Shar bebte am ganzen Körper wie Espenlaub und traute sich nicht zu bewegen. Besser gesagt er konnte es nicht. Die Angst vor dem Fremden, die alles umgebende Schwärze und das Auslassen von Handirs Worten ließen den jungen Halbdrow fast versteinern. Einzig und alleine schlug sein Herz wild in der Brust, das Blut raste durch seine Adern und ein kalter Schauer jagte den anderen.
„Vater, Vater, hilf’ mir!“, flehte Shar stumm, doch die Antwort blieb, wie zu erwarten, aus.
Quev’eaonar staunte stattdessen nicht schlecht, als er von einem auf den anderen Atemzug erkannte, was sich hier versteckt hielt. Kein Kobold, keine toten Ratten oder anderes Ungeziefer, sondern lediglich ein zitternder Junge und dazu noch ein äußerst erbärmlich ausschauender Halbdrow. Überrascht von seiner Entdeckung ließ er von der Klinge ab und starrte ins Innere.
Shar wusste nicht so recht, was er tun sollte. Er spürte nichts weiter als eine Heidenangst um sein Leben.
„Wer bist du?“, wollte Quev’eaonar nun wissen und wirkte mit dieser Frage, noch mit seinem Tonfall bedrohlich noch angst einflössend, sondern aufrichtig neugierig.
Doch der Junge erkannte nur die direkte Gefahr, die von diesem Drow ausging. Zuviel und zu oft spürte er sie doch am eigenen Leib und die Erlebnisse in den letzten Tagen brachten Shars Nerven endgültig zum Flattern. Hier galt es sein Leben zu verteidigen. In einem Anfall von Heldenmut schloss er seine Finger fester um den Griff des Dolches, reckte die Hand mit der Klinge nach vorne und stieß als Drohgebärde mehrmals in die leere Luft.

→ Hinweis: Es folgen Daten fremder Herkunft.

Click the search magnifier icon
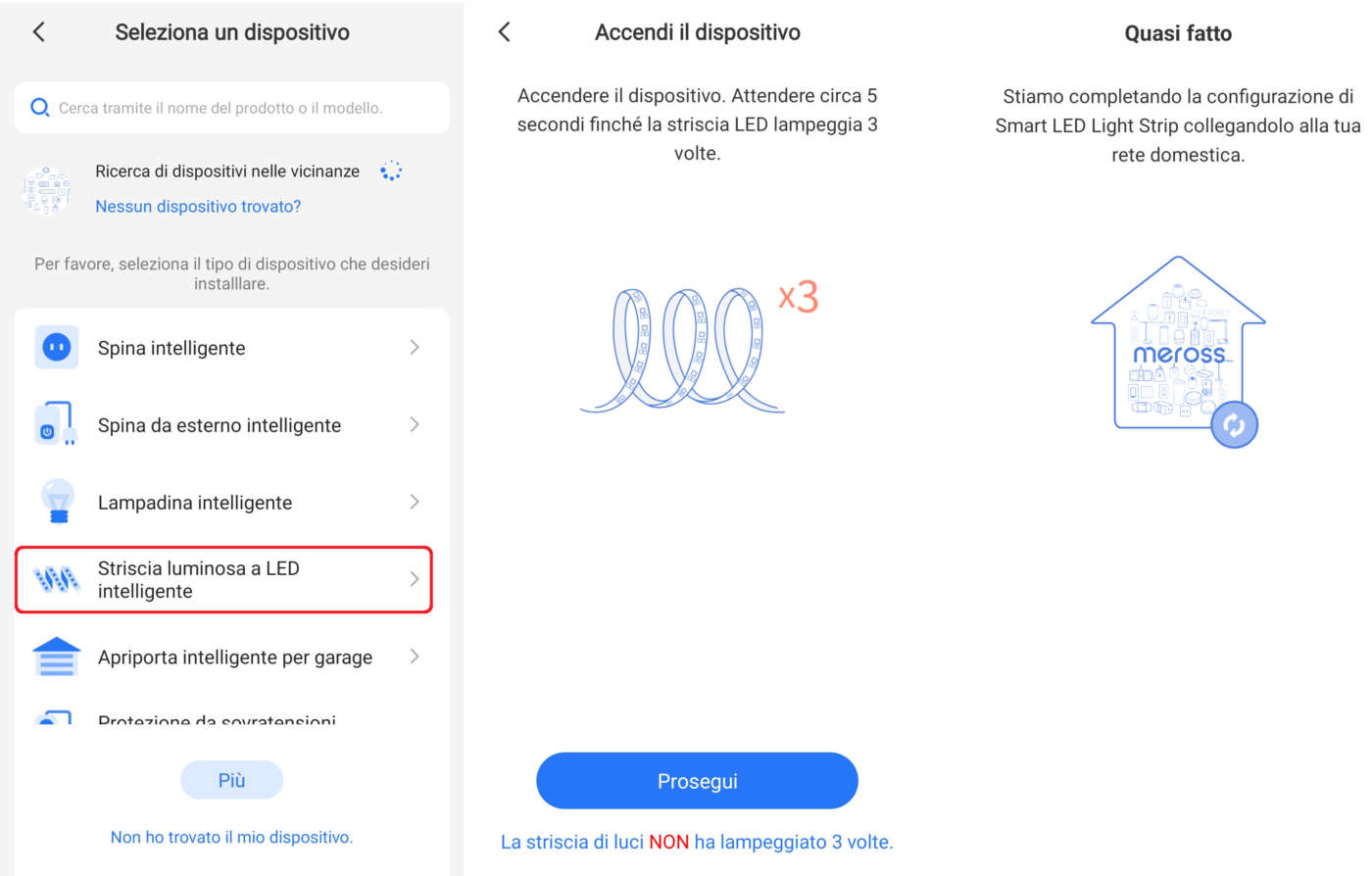The width and height of the screenshot is (1372, 876). (x=40, y=108)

„Weg … du musst weg gehen“, warnte er mit piepsender Stimme, die nicht zu seiner Herausforderung passte und fuchtelte weiter ungehalten mit dem Dolch hin und her.
Quev’eaonar biss sich bei dem Anblick auf die Unterlippe, um nicht laut zu lachen, und beobachtete wissbegierig, was der Junge vorhatte. Allein das Zuschauen war amüsierend genug. Auf Anhieb fielen ihm mindestens zehn Arten der Verteidigung ein, wenn der Halbdrow seine Drohung in die Tat umsetzen wollte. Die einfachste davon schien auch die vernünftigste, denn er würde ein oder zwei Schritte zurücktreten, sein Schwert ziehen und den Fremden einfach nur anschauen, vorschnellen und zustechen.
Shar überlegte fieberhaft, was er tun sollte. Da erinnerte er sich an die eingewickelte Klinge und an die Erklärung, als Zaknafein ihm einmal sagte, dass alleine schon die Waffe eine Bedrohung darstellen konnte ohne sie benutzen zu müssen. Seine körperliche Verfassung vergaß er in jenem Moment völlig. Im Bruchteil einer Sekunde tastete der junge Halbdrow nach dem Langschwert, versuchte dabei jedoch stets den Fremden im Auge zu behalten, der seltsamer Weise gar nichts tat und wickelte etwas umständlich die Decke von der scharfen Schwertklinge.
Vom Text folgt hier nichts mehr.